- What to do -
[A] According to the passage on how health writing handles dietary cholesterol research, what share of the general population might be "hyperresponders"?
[B] Resume the passage on how health writing handles dietary cholesterol research, picking up after its final sentence.

As a medical rhetorician and writing instructor, I care about how health messages aimed at the general public transform medical information into public knowledge. We learn about our bodies and health through such discourse. However, distinguishing fact from fiction within these conversations is often more challenging than deciphering the original research studies because writers with competing arguments all cite “science” as their evidence.

While researching women’s heart health for my dissertation, my professional and personal worlds collided: I learned I had high cholesterol at age 29 despite a low BMI and regular exercise. Based on my doctor’s advice (which resembled the American Heart Association’s guidelines), I drastically revised my diet and realized that “burning off” calories is not the same as preventing arterial blockages. Yet, what if my doctor’s advice was misguided? What if reducing cholesterol and saturated fat would hurt rather than help me? The Big Fat Surprise and similar texts call into question decades of medical guidelines. They aim to do more than stir controversy: they seek to persuade us to change our approaches to healthy eating and to distrust medical advice that, presumably, was based on faulty science.

However, close inspection of these texts reveals that they often misrepresent medical research when translating it for the general public. For instance, Attia asserts: “Eating cholesterol has very little impact on the cholesterol levels in your body. This is a fact, not my opinion. Anyone who tells you different is, at best, ignorant of this topic. At worst, they are a deliberate charlatan…To see an important reference on this topic, please look here .” The linked abstract states, “the relation between dietary cholesterol and the risk of CHD [coronary heart disease] is not clearly understood.” Nowhere does the source state that ingesting cholesterol has “very little impact.”  Further, this article raises the possibility that 15-25% of the general population are “hyperresponders,” meaning that dietary cholesterol affects their measured LDL cholesterol more than usual. The researchers urge the importance of examining the relationship between dietary cholesterol and CHD among this group. Attia acknowledges none of this information.

By providing a link to a medical journal, Attia points to medical authority to support his argument without acknowledging how this source complicates or contradicts his claims. This tendency to draw on medical evidence by gesturing toward research, rather than actively conversing with it, is problematic: readers may be drawn in by liberating claims (eat as much red meat as you want!) because they believe them to be scientifically supported.

- Information provided -
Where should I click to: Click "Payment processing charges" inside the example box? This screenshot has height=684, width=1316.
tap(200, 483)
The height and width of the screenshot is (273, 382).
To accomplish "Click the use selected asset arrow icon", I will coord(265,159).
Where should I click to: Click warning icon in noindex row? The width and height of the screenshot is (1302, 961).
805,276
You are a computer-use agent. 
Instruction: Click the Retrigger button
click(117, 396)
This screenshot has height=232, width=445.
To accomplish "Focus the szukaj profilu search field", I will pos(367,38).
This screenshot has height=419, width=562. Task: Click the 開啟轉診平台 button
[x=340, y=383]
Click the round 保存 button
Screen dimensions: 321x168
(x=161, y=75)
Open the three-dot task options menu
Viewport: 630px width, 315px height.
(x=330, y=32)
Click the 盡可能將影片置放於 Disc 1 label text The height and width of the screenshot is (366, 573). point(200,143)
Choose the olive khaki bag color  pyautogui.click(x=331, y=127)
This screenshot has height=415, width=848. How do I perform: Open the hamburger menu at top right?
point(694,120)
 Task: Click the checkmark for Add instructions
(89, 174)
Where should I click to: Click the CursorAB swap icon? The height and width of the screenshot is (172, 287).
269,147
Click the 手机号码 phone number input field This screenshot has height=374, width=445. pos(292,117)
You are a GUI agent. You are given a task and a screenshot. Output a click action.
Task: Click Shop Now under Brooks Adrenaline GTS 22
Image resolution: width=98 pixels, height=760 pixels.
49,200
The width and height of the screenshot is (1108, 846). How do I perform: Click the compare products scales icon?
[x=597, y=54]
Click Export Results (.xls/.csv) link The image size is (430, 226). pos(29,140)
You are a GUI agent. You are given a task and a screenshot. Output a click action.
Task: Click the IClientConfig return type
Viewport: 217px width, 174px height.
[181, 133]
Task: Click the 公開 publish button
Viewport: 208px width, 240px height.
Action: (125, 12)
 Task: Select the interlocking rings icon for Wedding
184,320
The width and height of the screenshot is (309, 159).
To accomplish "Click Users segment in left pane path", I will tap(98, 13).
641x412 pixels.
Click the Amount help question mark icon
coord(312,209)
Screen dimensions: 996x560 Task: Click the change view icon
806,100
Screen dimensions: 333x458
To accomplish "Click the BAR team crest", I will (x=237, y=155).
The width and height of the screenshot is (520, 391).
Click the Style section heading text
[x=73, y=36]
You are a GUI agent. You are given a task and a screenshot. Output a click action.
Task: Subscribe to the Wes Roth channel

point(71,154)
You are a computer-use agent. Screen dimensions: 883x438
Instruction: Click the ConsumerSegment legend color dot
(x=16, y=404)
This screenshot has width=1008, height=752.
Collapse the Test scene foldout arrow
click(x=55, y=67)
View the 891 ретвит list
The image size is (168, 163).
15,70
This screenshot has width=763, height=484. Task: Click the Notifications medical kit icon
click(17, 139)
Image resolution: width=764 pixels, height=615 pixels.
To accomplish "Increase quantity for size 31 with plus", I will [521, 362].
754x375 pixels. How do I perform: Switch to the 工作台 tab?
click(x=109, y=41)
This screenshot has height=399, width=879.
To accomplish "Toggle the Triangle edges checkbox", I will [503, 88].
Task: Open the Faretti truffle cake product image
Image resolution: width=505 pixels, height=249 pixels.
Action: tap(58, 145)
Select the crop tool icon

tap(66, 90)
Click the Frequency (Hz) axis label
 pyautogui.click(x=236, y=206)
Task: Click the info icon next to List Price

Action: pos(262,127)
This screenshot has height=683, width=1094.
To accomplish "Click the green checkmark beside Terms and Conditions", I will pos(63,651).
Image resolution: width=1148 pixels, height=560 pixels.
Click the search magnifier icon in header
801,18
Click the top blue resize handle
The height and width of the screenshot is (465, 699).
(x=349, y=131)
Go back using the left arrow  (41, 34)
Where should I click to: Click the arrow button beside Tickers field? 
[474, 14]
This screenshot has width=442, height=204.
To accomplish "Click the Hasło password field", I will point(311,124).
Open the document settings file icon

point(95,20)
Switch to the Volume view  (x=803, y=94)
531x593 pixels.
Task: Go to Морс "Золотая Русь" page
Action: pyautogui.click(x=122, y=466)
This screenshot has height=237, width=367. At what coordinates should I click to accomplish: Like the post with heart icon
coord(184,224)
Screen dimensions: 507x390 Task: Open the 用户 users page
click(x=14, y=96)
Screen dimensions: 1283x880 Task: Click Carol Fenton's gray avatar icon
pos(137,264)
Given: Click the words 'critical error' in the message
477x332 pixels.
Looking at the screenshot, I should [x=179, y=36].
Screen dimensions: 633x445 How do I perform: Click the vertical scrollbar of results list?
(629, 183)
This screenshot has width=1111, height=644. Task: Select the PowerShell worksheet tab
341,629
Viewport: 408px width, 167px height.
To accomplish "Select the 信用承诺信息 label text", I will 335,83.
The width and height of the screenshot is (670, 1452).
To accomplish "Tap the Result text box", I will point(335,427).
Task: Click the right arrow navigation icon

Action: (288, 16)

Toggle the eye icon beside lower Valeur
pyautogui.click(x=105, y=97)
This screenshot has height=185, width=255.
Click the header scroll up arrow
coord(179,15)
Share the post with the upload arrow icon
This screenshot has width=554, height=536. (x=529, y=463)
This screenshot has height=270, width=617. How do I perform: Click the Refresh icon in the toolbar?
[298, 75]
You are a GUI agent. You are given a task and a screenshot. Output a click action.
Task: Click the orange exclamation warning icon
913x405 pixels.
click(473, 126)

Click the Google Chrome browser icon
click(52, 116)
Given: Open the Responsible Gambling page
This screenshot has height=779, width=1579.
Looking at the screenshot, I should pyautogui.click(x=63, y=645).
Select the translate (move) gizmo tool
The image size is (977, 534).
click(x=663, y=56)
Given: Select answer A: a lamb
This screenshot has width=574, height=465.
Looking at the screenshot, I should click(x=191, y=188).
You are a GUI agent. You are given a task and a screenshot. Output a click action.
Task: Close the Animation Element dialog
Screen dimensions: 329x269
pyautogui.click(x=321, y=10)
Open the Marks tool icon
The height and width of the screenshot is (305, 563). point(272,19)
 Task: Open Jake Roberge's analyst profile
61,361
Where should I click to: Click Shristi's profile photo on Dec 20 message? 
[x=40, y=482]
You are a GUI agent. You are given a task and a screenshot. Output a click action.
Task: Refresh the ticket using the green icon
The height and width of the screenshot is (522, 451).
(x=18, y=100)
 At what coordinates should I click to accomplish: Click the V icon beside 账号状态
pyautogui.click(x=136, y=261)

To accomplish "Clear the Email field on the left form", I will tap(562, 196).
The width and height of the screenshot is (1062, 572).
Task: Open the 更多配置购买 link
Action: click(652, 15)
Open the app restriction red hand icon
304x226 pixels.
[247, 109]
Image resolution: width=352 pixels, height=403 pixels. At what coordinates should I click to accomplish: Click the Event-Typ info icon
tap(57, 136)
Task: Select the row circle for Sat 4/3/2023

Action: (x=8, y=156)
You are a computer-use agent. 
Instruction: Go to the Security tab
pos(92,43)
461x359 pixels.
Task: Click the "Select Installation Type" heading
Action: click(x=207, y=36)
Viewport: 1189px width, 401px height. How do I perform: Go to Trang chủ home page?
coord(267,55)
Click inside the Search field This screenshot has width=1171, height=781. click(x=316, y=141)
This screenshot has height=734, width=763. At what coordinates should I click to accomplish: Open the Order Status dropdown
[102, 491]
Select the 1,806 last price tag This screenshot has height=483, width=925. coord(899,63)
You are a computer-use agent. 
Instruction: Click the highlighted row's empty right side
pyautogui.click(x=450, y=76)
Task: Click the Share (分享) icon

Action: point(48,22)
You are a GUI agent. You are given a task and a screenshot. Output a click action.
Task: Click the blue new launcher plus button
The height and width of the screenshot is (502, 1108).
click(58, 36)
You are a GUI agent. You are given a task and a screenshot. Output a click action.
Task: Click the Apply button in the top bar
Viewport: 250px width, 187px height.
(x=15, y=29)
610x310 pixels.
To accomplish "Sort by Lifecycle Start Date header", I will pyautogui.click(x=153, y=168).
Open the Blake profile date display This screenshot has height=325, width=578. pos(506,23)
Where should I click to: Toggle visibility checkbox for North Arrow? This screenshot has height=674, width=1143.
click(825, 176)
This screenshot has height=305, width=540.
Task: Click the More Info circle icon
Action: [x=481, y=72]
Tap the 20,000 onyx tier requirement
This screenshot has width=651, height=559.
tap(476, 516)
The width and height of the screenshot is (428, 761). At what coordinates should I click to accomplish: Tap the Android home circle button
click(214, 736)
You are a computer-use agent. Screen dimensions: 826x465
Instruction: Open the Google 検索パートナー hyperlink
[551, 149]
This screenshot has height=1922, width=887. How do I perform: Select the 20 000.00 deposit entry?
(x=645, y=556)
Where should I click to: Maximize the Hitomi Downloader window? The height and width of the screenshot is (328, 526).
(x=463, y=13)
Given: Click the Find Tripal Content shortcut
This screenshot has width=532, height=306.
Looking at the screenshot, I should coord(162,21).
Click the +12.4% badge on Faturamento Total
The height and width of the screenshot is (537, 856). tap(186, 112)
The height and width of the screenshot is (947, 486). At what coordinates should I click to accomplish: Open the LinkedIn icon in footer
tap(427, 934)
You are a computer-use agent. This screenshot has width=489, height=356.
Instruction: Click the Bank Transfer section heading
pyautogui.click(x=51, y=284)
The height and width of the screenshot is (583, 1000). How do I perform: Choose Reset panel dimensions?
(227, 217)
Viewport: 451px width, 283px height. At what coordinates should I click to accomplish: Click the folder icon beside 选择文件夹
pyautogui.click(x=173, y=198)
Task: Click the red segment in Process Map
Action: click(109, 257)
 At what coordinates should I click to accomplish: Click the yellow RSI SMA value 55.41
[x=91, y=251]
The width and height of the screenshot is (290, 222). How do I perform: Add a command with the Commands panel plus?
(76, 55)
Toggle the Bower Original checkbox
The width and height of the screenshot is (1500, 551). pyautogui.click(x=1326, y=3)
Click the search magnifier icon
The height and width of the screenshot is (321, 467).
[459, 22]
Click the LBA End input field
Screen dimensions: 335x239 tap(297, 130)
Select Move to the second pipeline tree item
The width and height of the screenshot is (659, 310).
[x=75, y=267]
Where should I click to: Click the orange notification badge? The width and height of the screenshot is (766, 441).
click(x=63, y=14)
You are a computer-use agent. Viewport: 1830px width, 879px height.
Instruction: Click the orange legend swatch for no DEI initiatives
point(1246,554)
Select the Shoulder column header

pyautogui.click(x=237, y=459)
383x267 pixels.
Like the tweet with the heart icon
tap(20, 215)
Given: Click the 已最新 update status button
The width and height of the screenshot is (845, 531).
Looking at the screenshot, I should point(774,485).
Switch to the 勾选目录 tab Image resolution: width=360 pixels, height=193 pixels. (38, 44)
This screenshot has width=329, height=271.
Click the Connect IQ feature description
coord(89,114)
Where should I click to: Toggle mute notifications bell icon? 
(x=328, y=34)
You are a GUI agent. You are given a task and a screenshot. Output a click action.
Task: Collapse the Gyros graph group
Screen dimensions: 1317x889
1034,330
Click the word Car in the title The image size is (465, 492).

- Task results -
[A] 15-25% of the general population.

[B]
Indeed, the Amazon.com summary for Teicholz’s book proclaims, “science shows that we have needlessly been avoiding meat, cheese, whole milk, and eggs for decades and that we can now, guilt-free, welcome these delicious foods back into our lives.” In a culture where we are conditioned to feel guilty for eating indulgent foods, promises of dietary freedom may be persuasive because they tap into social — and particularly female — anxieties about weight, food, choices, and guilt.

As a woman, I am conscious both of the social pressures to “watch what I eat” and the medical guidelines that advise the same. However, navigating competing claims to scientific truth requires interrogation of not only the claims but also the ‘means of persuasion’.  A rhetorical approach creates a critical distance between health messages and our decision-making processes.  When reading an article, book, or website, we must ask several key questions: What is this text trying to persuade me to believe or do?  How does it go about accomplishing this task? What evidence is offered, and how is it presented?

Over the past year, I’ve read about cholesterol from many sources but have been most persuaded by a friend who told me how a vegan diet reduced his cholesterol. In closing, then, I ask: who or what has persuaded you to make a health-related decision in your life, and what made the claim convincing?  Conversations about health need to include attention to language and persuasion. Only then can we begin to make sense of what we’re being told and determine how to respond.